What IS Resilience?

Resilience has become enough of a buzzword that I’m starting to see pushback against it, things like “Why do we need to be resilient? Why can’t we just be enough as we are?” and “Why is personal growth framed as problems to solve instead of self-acceptance?”

I feel like these questions arise from misunderstanding the term or perhaps the underlying paradigm.

Also maybe from cynicism around the whole personal development industrial complex, which often does seem more intent on selling the next new technique and mindset than it does on actually helping people. After all, if people actually heal all their suboptimal ways of being, then they don’t need to buy anything from anyone. That’s an unsustainable business model!

Personally, I would love to put myself out of business because no one else in the world needs the sort of help I offer. Like…that’s the dream. What can we as the human collective build and achieve if we are free from the bounds of trauma and the wounds of disconnection? If we have all paid the debts of pain that we inherited from prior generations and no longer live in service to the past, what can we buy with the coin of our time, energy, and emotional labor? I mean, I don’t know, but I sure want to find out! What other gifts of mine could I then put to use? What new frontier of understanding or vitality could I explore? Again, I don’t know, but I would love to find out!

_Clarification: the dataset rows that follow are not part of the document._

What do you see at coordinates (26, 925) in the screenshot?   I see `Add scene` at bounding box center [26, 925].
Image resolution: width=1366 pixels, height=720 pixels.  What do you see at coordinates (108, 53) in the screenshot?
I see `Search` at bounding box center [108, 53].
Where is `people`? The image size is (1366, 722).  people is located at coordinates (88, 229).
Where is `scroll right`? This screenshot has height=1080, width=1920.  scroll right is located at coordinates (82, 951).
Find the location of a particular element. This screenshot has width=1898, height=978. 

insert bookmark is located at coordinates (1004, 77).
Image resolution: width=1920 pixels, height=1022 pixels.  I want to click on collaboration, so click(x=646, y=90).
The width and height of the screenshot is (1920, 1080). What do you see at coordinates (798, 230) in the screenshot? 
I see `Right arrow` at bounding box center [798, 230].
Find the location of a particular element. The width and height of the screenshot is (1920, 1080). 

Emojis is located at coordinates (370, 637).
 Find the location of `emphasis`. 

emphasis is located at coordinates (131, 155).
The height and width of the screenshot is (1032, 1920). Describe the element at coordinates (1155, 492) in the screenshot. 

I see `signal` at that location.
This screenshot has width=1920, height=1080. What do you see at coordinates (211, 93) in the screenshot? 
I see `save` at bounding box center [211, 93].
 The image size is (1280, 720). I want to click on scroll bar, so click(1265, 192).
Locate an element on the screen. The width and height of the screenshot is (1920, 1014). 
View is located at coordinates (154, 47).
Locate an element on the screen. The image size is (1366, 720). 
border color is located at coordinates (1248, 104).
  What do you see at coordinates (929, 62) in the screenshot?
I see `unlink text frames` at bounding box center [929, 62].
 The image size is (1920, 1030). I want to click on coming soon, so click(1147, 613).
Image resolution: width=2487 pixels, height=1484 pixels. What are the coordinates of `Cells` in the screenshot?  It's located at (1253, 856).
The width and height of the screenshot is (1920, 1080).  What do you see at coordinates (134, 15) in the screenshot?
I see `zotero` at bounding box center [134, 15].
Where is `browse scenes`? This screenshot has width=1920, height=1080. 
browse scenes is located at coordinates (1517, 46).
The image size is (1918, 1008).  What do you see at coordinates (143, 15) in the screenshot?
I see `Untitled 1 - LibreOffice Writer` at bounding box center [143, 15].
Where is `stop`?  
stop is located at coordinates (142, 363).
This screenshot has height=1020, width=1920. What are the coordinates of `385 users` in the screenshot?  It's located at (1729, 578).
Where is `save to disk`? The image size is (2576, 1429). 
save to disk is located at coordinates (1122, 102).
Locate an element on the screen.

I think a lot of people who work in personal growth and development have, or at least go into their career with, a similar ethos. But the Western world’s cultural habit of goal-focused thinking can easily transform healing work into a hamster wheel. We get addicted to “fixing” ourselves; if we think any flaws or mistakes are just improvements waiting to be made, we can find an endless to-do list. We chase perfection and lose sight of the real goal, which is creating a life we actually want to live. The pursuit of perfection, with its ever-changing goal post – it’s always going to be on the other side of this next improvement – becomes a different form of the same self-rejecting, self-critical mindset that we went into personal growth to try to break out of. And if the people who are trying to teach a better way get caught in that trap, how can they avoid teaching it?

I can easily see why the criticisms get leveled. Why do we need more resilience? Why can’t our non-resilient way of being be enough? Why can’t we be enough?

But…resilience is the primary quality which allows us to be enough as and where we are.

Resilience is fundamentally about being able to embrace change and carry hope even in hard times. (And if you want to tell me there is no such thing as hard times, I am just going to laugh. There are objectively difficult experiences that even someone who doesn’t reflexively see the negatives or the lacks can live through and find painful and hard to cope with.) From my experience and perspective, lack of resilience manifests as fear of not being able to adapt to change or survive a change. These fears, whether conscious or unconscious, keep people clinging to patterns, beliefs, ways of being, etc., that have outlived their purpose. Obviously the psyche has a purpose for them – “These habits or coping mechanisms make me feel safe” – but what I mean here is when that orientation is causing a different part of the self to be abandoned, suppressed, or atrophied. The wholeness or integrity of a person is compromised for the singular goal.

Resilience is what allows us to take a hit, absorb the blow, and rise above the pain of it to act from a considered, deliberate place instead of reacting from our emotions, defenses, or instincts. Resilience is built on trust in ourselves to adapt to changes and to come back into alignment with our highest good.

I know the push to view all experiences as “teachable moments” or growth opportunities can become constricting. That philosophy reframes everything into positive terms, and it can also begin to feel like blaming or shaming. If you’re having a bad experience, you are the problem, because you can’t accept it or reframe it into some beautiful lesson. Frankly, that’s bullshit. Sometimes life is hard. Sometimes bad things happen that are not our fault and that no amount of mindset work can turn into something positive. That doesn’t mean we can’t learn anything from those experiences or find a way to come out from them better; but the inner strength that allows us to do that? To walk through hell and come out with hope? That’s resilience.

Allowing yourself to experience only positive emotions leads to living with blinders or with a non-acceptance of discomfort. For me, inner resilience is what allows me to find value in the painful things, or the boring experiences, the uncomfortable growing along with the fun expansive parts. Resilience is what allows me to be fully human and fully present to the life I have, the life I am living, not chasing perfection or waiting until I and my life are both perfect before I can really live.

So when I say we need more resilience, what I mean is that we need more acceptance and more willingness both to be where we are and to acknowledge that where we are will change – and we can help change it.